Furthermore, the subjects of this feasibility study underwent treatment 8–58 days following surgery, and the quality of pain control and impact on supplemental analgesic consumption provided within the first postoperative week remains unknown. Lastly, the subjects of this pilot study underwent stimulation for less than 1 h, while the desirable duration of treatment following total knee arthroplasty would be far longer.
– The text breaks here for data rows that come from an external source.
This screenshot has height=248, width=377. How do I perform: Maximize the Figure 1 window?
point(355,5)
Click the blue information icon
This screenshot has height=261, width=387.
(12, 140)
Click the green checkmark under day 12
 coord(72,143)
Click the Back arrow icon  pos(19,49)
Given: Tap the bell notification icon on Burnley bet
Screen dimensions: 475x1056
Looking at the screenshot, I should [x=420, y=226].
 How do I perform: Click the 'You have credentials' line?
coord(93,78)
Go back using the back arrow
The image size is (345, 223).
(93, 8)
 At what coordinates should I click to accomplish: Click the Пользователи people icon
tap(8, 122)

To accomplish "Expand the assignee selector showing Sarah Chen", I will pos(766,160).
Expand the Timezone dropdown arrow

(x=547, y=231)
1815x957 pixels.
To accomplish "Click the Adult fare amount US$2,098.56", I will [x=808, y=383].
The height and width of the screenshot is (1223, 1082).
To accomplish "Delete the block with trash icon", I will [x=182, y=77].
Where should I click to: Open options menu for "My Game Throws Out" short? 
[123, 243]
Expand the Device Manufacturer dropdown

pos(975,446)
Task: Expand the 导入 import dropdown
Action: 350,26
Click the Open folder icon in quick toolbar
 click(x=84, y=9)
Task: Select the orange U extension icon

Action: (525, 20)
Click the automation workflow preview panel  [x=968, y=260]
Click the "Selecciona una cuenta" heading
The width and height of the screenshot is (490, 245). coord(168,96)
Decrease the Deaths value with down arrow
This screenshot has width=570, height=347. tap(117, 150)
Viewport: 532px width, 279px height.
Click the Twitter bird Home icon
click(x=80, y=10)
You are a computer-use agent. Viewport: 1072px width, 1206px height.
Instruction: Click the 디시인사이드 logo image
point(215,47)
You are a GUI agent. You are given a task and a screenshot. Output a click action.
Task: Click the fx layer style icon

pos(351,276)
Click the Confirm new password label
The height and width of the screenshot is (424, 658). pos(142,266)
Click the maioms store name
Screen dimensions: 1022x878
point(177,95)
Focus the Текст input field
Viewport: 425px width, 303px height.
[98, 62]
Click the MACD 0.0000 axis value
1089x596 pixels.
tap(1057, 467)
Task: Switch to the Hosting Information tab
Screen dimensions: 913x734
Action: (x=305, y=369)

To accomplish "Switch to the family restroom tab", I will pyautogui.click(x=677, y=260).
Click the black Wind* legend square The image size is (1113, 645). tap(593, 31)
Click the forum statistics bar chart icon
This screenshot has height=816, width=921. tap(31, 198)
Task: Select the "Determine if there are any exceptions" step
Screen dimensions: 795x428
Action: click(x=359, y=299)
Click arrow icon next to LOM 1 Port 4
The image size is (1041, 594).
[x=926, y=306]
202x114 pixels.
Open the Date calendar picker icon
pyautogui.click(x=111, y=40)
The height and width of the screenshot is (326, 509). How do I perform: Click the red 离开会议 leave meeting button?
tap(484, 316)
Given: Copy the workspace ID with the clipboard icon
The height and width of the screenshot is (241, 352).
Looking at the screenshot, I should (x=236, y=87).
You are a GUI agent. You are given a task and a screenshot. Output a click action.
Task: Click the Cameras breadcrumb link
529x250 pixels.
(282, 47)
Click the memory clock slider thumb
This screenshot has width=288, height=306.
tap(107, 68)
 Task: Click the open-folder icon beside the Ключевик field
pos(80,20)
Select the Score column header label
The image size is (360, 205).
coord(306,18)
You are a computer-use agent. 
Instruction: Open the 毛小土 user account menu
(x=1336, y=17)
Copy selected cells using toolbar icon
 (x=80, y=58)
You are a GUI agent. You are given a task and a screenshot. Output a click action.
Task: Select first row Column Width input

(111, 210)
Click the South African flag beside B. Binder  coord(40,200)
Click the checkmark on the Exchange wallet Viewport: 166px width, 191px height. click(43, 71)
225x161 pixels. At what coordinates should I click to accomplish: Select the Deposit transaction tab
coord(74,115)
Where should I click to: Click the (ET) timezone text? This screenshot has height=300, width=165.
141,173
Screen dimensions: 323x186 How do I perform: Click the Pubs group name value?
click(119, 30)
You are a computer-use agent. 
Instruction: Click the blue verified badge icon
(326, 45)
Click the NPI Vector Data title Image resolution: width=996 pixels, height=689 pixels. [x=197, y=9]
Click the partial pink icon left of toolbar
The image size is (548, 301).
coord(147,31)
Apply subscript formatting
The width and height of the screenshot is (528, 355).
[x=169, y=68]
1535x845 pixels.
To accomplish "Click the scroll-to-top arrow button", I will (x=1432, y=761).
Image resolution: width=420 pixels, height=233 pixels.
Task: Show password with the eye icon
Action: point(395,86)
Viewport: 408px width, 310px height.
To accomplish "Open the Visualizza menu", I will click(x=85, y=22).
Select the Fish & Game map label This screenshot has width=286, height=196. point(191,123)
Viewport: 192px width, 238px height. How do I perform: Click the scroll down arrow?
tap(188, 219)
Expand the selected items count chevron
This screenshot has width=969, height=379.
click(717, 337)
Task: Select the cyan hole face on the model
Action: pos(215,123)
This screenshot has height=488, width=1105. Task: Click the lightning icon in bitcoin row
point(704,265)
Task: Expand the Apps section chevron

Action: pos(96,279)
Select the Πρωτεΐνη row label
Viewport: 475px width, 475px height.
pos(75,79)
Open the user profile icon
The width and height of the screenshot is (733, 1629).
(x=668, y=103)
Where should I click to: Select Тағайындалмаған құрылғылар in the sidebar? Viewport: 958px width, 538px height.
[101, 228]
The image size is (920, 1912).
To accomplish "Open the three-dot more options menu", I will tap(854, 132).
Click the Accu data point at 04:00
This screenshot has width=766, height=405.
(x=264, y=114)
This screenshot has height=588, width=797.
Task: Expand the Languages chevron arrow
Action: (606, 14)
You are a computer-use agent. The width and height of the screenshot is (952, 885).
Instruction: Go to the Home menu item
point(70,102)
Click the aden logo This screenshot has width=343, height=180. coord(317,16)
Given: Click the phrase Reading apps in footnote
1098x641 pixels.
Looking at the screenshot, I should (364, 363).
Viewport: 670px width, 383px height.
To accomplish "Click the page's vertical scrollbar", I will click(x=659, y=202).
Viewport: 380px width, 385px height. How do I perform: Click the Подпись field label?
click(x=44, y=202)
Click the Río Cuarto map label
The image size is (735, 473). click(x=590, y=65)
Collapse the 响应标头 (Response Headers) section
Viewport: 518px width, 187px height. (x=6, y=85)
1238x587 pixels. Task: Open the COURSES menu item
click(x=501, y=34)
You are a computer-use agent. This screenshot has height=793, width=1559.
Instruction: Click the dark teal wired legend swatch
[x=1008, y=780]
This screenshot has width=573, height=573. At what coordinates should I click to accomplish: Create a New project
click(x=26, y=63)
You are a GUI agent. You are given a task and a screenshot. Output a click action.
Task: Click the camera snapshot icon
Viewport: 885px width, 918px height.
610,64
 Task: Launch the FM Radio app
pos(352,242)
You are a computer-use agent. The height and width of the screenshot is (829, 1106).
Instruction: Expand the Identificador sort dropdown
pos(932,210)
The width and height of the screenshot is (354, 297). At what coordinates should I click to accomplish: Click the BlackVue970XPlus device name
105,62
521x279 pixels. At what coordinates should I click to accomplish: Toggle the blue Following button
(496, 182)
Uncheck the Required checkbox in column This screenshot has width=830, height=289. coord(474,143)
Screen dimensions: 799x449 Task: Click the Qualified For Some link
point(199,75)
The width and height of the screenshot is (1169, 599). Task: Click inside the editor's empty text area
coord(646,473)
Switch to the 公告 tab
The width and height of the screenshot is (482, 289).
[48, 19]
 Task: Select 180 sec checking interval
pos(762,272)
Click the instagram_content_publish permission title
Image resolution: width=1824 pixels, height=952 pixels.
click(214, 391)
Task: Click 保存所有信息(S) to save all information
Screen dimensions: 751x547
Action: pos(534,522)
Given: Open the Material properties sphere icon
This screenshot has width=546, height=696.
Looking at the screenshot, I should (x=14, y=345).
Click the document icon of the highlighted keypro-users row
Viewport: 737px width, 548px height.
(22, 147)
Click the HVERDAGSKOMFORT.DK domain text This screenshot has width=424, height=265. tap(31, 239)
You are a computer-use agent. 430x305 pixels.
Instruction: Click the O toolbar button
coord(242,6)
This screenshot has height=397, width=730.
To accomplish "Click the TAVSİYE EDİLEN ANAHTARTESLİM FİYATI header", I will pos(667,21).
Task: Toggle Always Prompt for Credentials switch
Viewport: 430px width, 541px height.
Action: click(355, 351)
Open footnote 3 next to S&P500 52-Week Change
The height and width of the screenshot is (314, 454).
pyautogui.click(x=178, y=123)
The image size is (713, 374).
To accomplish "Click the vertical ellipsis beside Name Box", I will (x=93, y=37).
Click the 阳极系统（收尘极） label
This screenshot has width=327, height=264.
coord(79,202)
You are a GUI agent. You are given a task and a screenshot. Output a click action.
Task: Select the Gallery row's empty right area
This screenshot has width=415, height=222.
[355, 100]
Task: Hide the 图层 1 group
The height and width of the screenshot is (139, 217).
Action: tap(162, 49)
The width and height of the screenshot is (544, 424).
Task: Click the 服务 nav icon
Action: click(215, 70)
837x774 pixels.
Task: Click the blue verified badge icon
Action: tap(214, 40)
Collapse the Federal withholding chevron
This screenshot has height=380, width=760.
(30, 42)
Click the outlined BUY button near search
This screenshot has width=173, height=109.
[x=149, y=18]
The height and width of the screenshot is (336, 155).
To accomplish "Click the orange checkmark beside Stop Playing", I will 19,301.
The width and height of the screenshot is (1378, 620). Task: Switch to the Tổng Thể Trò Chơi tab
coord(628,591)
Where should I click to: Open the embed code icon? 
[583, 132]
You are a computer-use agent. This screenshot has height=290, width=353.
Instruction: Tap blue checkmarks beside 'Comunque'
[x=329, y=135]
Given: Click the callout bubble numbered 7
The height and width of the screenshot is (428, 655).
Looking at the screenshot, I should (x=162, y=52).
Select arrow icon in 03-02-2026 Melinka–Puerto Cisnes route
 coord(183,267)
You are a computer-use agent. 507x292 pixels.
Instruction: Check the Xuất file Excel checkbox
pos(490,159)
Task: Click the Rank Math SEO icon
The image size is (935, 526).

How practical ultrasound-guided percutaneous peripheral nerve stimulation is following total knee arthroplasty as an alternative to opiates and other analgesic techniques will be determined with further research. Ongoing studies are underway with the goal of evaluating safety (e.g., ability to reduce risks of falls relative to existing therapies), efficacy (including during the first postoperative week as well as after the end of stimulation therapy), the potential placebo effect, and the value of the therapy relative to its costs. However, the data provided by the current feasibility study suggest that there is immense potential for making a historic advancement in the treatment of post-surgical pain.

Conclusions

This prospective feasibility case series suggests that ultrasound-guided percutaneous peripheral nerve stimulation may be applicable to pain following total knee arthroplasty and possibly other orthopedic surgical procedures. If subsequent studies demonstrate a favorable risk-benefit ratio, the modality has the possibility to entirely transform post-surgical pain control as it has been performed administering local anesthetic for over 100 years [47].